# Supplied information
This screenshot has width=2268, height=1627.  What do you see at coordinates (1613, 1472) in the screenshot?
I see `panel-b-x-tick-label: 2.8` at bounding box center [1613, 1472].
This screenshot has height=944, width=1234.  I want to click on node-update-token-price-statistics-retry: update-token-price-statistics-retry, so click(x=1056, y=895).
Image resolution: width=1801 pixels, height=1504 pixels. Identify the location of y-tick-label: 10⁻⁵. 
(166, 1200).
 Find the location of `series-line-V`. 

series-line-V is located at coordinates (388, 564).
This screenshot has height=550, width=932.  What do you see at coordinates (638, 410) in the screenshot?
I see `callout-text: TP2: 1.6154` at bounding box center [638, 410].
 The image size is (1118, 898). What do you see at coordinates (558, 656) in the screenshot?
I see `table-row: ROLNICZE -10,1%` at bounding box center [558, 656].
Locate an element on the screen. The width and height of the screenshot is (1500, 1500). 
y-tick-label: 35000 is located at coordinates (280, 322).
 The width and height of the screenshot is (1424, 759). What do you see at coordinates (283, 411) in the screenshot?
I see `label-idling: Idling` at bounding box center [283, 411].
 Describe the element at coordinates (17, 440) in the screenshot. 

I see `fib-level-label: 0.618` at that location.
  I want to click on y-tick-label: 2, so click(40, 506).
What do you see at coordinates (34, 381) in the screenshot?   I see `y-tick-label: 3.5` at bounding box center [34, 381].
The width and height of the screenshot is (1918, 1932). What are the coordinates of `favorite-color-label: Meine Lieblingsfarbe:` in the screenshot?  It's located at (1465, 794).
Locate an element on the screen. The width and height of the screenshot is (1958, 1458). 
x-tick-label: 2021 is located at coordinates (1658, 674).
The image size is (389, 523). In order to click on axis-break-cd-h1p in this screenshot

# About this task
Render everything from the line containing "This screenshot has height=550, width=932." down to the end of the records, both ends included, as a Markdown table with the columns Row and Line, numbering each line and leaving out blank lines.

# Solution
| Row | Line |
|---|---|
| 1 | This screenshot has height=550, width=932.  What do you see at coordinates (638, 410) in the screenshot? |
| 2 | I see `callout-text: TP2: 1.6154` at bounding box center [638, 410]. |
| 3 |  The image size is (1118, 898). What do you see at coordinates (558, 656) in the screenshot? |
| 4 | I see `table-row: ROLNICZE -10,1%` at bounding box center [558, 656]. |
| 5 | Locate an element on the screen. The width and height of the screenshot is (1500, 1500).  |
| 6 | y-tick-label: 35000 is located at coordinates (280, 322). |
| 7 |  The width and height of the screenshot is (1424, 759). What do you see at coordinates (283, 411) in the screenshot? |
| 8 | I see `label-idling: Idling` at bounding box center [283, 411]. |
| 9 |  Describe the element at coordinates (17, 440) in the screenshot.  |
| 10 | I see `fib-level-label: 0.618` at that location. |
| 11 |   I want to click on y-tick-label: 2, so click(40, 506). |
| 12 | What do you see at coordinates (34, 381) in the screenshot?   I see `y-tick-label: 3.5` at bounding box center [34, 381]. |
| 13 | The width and height of the screenshot is (1918, 1932). What are the coordinates of `favorite-color-label: Meine Lieblingsfarbe:` in the screenshot?  It's located at (1465, 794). |
| 14 | Locate an element on the screen. The width and height of the screenshot is (1958, 1458).  |
| 15 | x-tick-label: 2021 is located at coordinates (1658, 674). |
| 16 | The image size is (389, 523). In order to click on axis-break-cd-h1p in this screenshot |